As a general rule, when performing a convolution of size 2^N of words with size B bits, the convolution results require 2*B+N bits to represent exactly. When using double precision floating point you get a 53-bit floating point mantissa to fit these results. Suppose your numbers to multiply are of size 100M digits ~ 330M bits (<2^29). This can be represented as 2^17 x 12 bit words or 2^16 x 13-bit words, or some other combination. If using the latter combination then a convolution will produce results with 42-bit words, which easily fits in a 53-bit floating point mantissa with extra bits to round each element correctly to an integer. So you can afford to be much more aggressive choosing B than you are concluding.

Now this is an approximation to the real sizes of things; when doing general multiplies the number of words in the product is twice as large so the FFT needs to be of size 2^(N+1). Using balanced representation gives two bonuses: the sign bit of the floating point representation gives an extra bit of mantissa to fit the results, but much more importantly the convolution results now form a distribution centered about 0, which allows choosing a B that is large enough to risk a convolution result that fails to be correctly rounded, provided the probability that such a result appears is deemed small enough to risk. This is one of the reasons Prime95 can use 19-bit words with very large transforms, despite the error analysis above indicating it would be too dangerous.

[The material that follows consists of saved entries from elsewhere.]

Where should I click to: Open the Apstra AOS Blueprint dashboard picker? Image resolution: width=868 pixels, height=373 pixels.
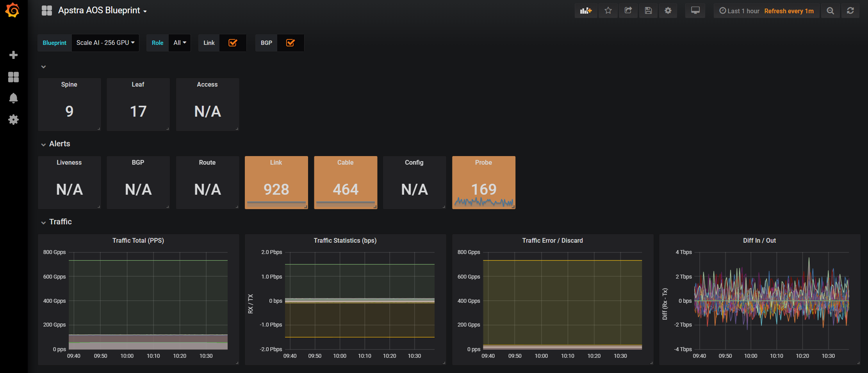point(102,11)
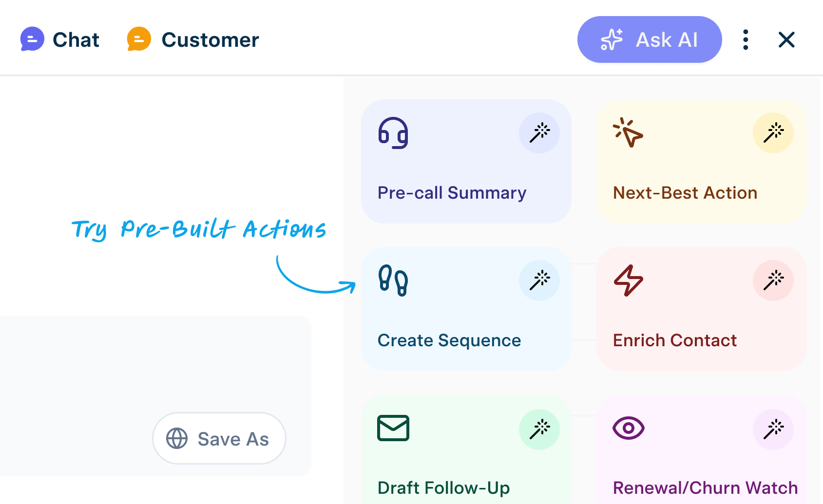Image resolution: width=823 pixels, height=504 pixels.
Task: Close the panel with the X button
Action: pos(786,39)
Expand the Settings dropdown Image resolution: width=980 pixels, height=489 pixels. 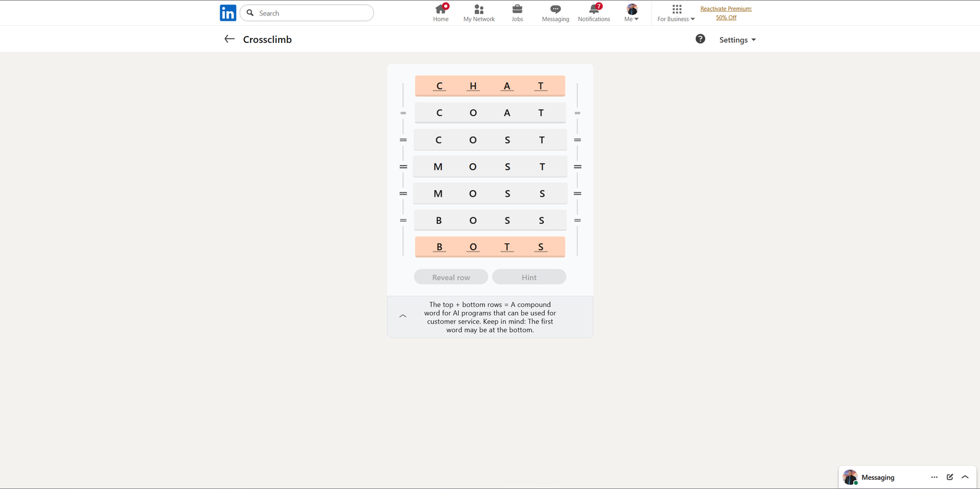point(737,40)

The other thing to conclude from this is that an NTT modulus around 2^64 is nearly the same size as a floating point mantissa of size 2^53, so if you are using much smaller B in your FFT then you need to look over the analysis you did to choose the sizes, both kinds of transforms should admit nearly the same size arrays of words. Now it's possible to use the CRT and construct very large convolution results out of comparatively very small NTTs, but the time and memory for postprocessing to apply the CRT grows basically quadratically increasing numbers of CRT moduli.

My experience over a long time trying to make NTTs competitive with FFTs is that nothing you do with NTTs can overcome the latency of 64-bit integer multiplies compared to the pipeline throughput of double precision floating point multiplies. For a while I thought GPU computing would be an exception, since consumer-grade GPUs have severely limited double precision throughput that could make NTTs competitive, but an NTT on GPU would require 31-32 bit moduli and the CRT and there are very few such moduli that have a root of 2 of order large enough to make the requisite size NTT. See here for my last attempt.

Last fiddled with by jasonp on 2021-07-20 at 17:43 Reason: fix convolution size
jasonp is offline   Reply With Quote
Old 2021-07-18, 13:07   #43
moytrage
 
Jul 2021

3·11 Posts
Default

Quote:
Originally Posted by jasonp View Post
Suppose your numbers to multiply are of size 100M digits ~ 330M bits (<2^29). This can be represented as 2^17 x 12 bit words or 2^16 x 13-bit words, or some other combination.
Number 2^29 is not 2^17 words each 12 bits, but 2^29/12=2^25.4 words of 12 bits each.
moytrage is offline   Reply With Quote
Old 2021-07-18, 20:21   #44
ewmayer
2ω=0
 
ewmayer's Avatar
 
Sep 2002
Rep├║blica de California

101101100010102 Posts
Default

Quote:
Originally Posted by moytrage View Post
Never heard of of this kind of representation, what is it about? How can I use it or where to read about it?
I gave you a link to the original Crandall/Fagin DWT paper 2 full pages worth of posts ago. I suggest you cool the posting byterate and actually read it and work through the short-length examples it contains.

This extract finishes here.